• Directions:
- 1) Translate this sentence from the page on REMAP into Spanish: "For more general reordering an Indexed REMAP mode is available."
- 2) Resume the page on REMAP right after its final line and keep writing in the same manner.

• Excerpt:

[[!tag standards]]
# REMAP
*
* add svindex
* see [[sv/propagation]] for a future way to apply
REMAP.
REMAP is an advanced form of Vector "Structure Packing" that
provides hardware-level support for commonly-used *nested* loop patterns.
For more general reordering an Indexed REMAP mode is available.
REMAP allows the usual vector loop `0..VL-1` to be "reshaped" (re-mapped)
from a linear form to a 2D or 3D transposed form, or "offset" to permit
arbitrary access to elements (when elwidth overrides are used),
independently on each Vector src or dest
register.
The initial primary motivation of REMAP was for Matrix Multiplication, reordering of sequential
data in-place. Four SPRs are provided so that a single FMAC may be
used in a single loop to perform for example 4x4 times 4x4 Matrix multiplication,
generating 64 FMACs. Additional uses include regular "Structure Packing"
such as RGB pixel data extraction and reforming.
REMAP, like all of SV, is abstracted out, meaning that unlike traditional
Vector ISAs which would typically only have a limited set of instructions
that can be structure-packed (LD/ST typically), REMAP may be applied to
literally any instruction: CRs, Arithmetic, Logical, LD/ST, anything.
Note that REMAP does not *directly* apply to sub-vector elements: that
is what swizzle is for. Swizzle *can* however be applied to the same
instruction as REMAP. As explained in [[sv/mv.swizzle]], [[sv/mv.vec]] and the [[svp64/appendix]], Pack and Unpack EXTRA Mode bits
can extend down into Sub-vector elements to perform vec2/vec3/vec4
sequential reordering, but even here, REMAP is not extended down to
the actual sub-vector elements themselves.
In its general form, REMAP is quite expensive to set up, and on some
implementations introduce
latency, so should realistically be used only where it is worthwhile.
Commonly-used patterns such as Matrix Multiply, DCT and FFT have
helper instruction options which make REMAP easier to use.
There are three types of REMAP:
* **Matrix**, also known as 2D and 3D reshaping
* **FFT/DCT**, with full triple-loop in-place support: limited to
Power-2 RADIX
* **Indexing**, for any general-purpose reordering, also includes
limited 2D reshaping. Currently
under development.
# Principle
* normal vector element read/write of operands would be sequential
(0 1 2 3 ....)
* this is not appropriate for (e.g.) Matrix multiply which requires
accessing elements in alternative sequences (0 3 6 1 4 7 ...)
* normal Vector ISAs use either Indexed-MV or Indexed-LD/ST to "cope"
with this. both are expensive (copy large vectors, spill through memory)
and very few Packed SIMD ISAs cope with non-Power-2.
* REMAP **redefines** the order of access according to set "Schedules".
* The Schedules are not necessarily restricted to power-of-two boundaries
making it unnecessary to have for example specialised 3x4 transpose
instructions.
Only the most commonly-used algorithms in computer science have REMAP
support, due to the high cost in both the ISA and in hardware. For
arbitrary remapping the `Indexed` REMAP may be used.
# Executive Summary Usage
* `svshape` to set the type of reordering to be applied to an
otherwise usual `0..VL-1` hardware for-loop
* `svremap` to set which registers a given reordering is to apply to
(RA, RT etc)

• Given information:

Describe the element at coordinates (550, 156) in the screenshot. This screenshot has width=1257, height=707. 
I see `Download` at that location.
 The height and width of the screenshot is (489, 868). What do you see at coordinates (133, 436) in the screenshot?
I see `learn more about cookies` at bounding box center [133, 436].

• Answers:
- 1) Para una reordenación más general, hay disponible un modo REMAP indexado.

- 2)
* `sv.instruction` where any Vectorised register marked by `svremap`
will have its ordering REMAPPED according to the schedule set
by `svshape`.
The following illustrative example multiplies a 3x4 and a 5x3
matrix to create
a 5x4 result:
svshape 5, 4, 3, 0, 0
svremap 31, 1, 2, 3, 0, 0, 0, 0
sv.fmadds 0.v, 8.v, 16.v, 0.v
* svshape sets up the four SVSHAPE SPRS for a Matrix Schedule
* svremap activates all five registers RA RB RC RT RS (31)
* svremap requests:
- RA to use SVSHAPE1
- RB to use SVSHAPE2
- RC to use SVSHAPE3
- RT to use SVSHAPE0
- RS to use SVSHAPE0
* sv.fmadds has RT=0.v, RA=8.v, RB=16.v, RC=0.v
* With REMAP being active each register's element index is
*independently* transformed using the specified SHAPEs.
Thus the Vector Loop is arranged such that the use of
the multiply-and-accumulate instruction executes precisely the required
Schedule to perform an in-place in-registers Matrix Multiply with no
need to perform additional Transpose or register copy instructions.
The example above may be executed as a unit test and demo,
[here](https://git.libre-soc.org/?p=openpower-isa.git;a=blob;f=src/openpower/decoder/isa/test_caller_svp64_matrix.py;h=c15479db9a36055166b6b023c7495f9ca3637333;hb=a17a252e474d5d5bf34026c25a19682e3f2015c3#l94)
# REMAP types
This section summarises the motivation for each REMAP Schedule
and briefly goes over their characteristics and limitations.
## Matrix (1D/2D/3D shaping)
Matrix Multiplication is a huge part of High-Performance Compute,
and 3D.
In many PackedSIMD as well as Scalable Vector ISAs, non-power-of-two
Matrix sizes are a serious challenge. PackedSIMD ISAs, in order to
cope with for example 3x4 Matrices, recommend rolling data-repetition and loop-unrolling.
Aside from the cost of the load on the L1 I-Cache, the trick only
works if one of the dimensions X or Y are power-two. Prime Numbers
(5x7, 3x5) become deeply problematic to unroll.
Even traditional Scalable Vector ISAs have issues with Matrices, often
having to perform data Transpose by pushing out through Memory and back,
or computing Transposition Indices (costly) then copying to another
Vector (costly).
Matrix REMAP was thus designed to solve these issues by providing Hardware
Assisted
"Schedules" that can view what would otherwise be limited to a strictly
linear Vector as instead being 2D (even 3D) *in-place* reordered.
With both Transposition and non-power-two being supported the issues
faced by other ISAs are mitigated.
Limitations of Matrix REMAP are that the Vector Length (VL) is currently
restricted to 127: up to 127 FMAs may be performed in total (potentially
127 vec2/3/4 FMAs may be used but this requires additional research).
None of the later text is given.